A probabilistic data-driven constitutive modeling framework for complex fluids
摘要
Conventional constitutive modeling of complex fluids typically relies on deterministic parameter fitting or discrete mode selection, which limits flexibility in representing diverse rheological responses. We propose the Rheological Probabilistic (RheoPro) framework, a data-driven constitutive modeling approach that extends physics-based kinetic models into stochastic ensembles and infers parameter-generating distributions from differentiable, closed-form evaluations of small-amplitude oscillatory shear moduli and steady-shear viscosity. As a representative implementation, we formulate a Generalized Dumbbell Soft Glassy Rheology (GDSGR) model that couples activated yielding dynamics with bead-spring kinematics.
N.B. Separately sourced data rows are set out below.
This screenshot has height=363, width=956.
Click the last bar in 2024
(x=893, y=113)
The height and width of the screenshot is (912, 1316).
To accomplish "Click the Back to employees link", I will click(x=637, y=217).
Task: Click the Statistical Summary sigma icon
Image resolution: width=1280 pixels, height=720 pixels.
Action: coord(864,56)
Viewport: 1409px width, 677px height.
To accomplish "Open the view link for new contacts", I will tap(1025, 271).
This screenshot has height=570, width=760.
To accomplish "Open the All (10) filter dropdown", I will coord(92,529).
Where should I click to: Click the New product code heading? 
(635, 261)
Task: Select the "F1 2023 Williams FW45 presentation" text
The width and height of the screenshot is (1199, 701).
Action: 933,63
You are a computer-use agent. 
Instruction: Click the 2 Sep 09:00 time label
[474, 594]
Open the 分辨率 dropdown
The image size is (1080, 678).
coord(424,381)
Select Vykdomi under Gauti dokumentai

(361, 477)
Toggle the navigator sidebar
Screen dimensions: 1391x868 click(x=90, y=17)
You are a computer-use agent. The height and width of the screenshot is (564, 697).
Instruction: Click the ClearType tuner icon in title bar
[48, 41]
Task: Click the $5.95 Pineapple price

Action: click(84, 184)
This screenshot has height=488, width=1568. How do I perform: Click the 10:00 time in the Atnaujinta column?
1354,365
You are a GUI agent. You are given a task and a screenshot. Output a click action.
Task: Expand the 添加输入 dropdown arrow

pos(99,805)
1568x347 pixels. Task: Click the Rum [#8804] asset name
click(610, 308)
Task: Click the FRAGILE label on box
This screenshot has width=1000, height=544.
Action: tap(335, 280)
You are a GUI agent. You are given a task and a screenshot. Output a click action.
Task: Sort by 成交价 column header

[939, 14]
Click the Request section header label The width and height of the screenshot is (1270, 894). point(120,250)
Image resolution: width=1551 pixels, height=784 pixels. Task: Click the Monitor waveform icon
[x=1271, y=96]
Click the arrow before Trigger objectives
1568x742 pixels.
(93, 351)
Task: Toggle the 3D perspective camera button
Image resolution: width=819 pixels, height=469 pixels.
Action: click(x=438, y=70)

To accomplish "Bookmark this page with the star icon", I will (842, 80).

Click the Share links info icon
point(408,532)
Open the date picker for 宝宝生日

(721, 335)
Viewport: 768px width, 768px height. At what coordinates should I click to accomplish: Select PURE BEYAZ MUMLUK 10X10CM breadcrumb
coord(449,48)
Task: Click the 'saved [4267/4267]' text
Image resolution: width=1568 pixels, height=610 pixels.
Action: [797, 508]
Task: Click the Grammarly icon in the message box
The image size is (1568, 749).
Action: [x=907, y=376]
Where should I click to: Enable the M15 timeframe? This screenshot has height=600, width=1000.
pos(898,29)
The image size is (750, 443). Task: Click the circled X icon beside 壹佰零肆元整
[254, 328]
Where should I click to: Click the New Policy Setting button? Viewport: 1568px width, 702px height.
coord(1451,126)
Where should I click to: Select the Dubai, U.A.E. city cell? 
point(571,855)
A reparameterization trick enables stable gradient-based optimization without repeated time stepping during training. When trained on single- and multi-mode Giesekus and thixotropic elasto-viscoplastic benchmarks, the optimized GDSGR model reproduces linear moduli and nonlinear flow curves with log-space coefficients of determination near unity. For the multi-mode benchmark, the inferred distribution represents the relaxation spectrum as a continuous lifetime distribution without a prescribed mode count. In the thixotropic benchmark, it captures the yield-dominated low-shear response and viscoelastic–plastic coupling, while showing that moduli and steady-shear viscosity alone may not uniquely constrain transient kinetics. This constitutive modeling framework remains robust under moderate synthetic measurement noise and provides an interpretable, extensible foundation for distribution inference across linear viscoelastic and nonlinear steady-shear regimes.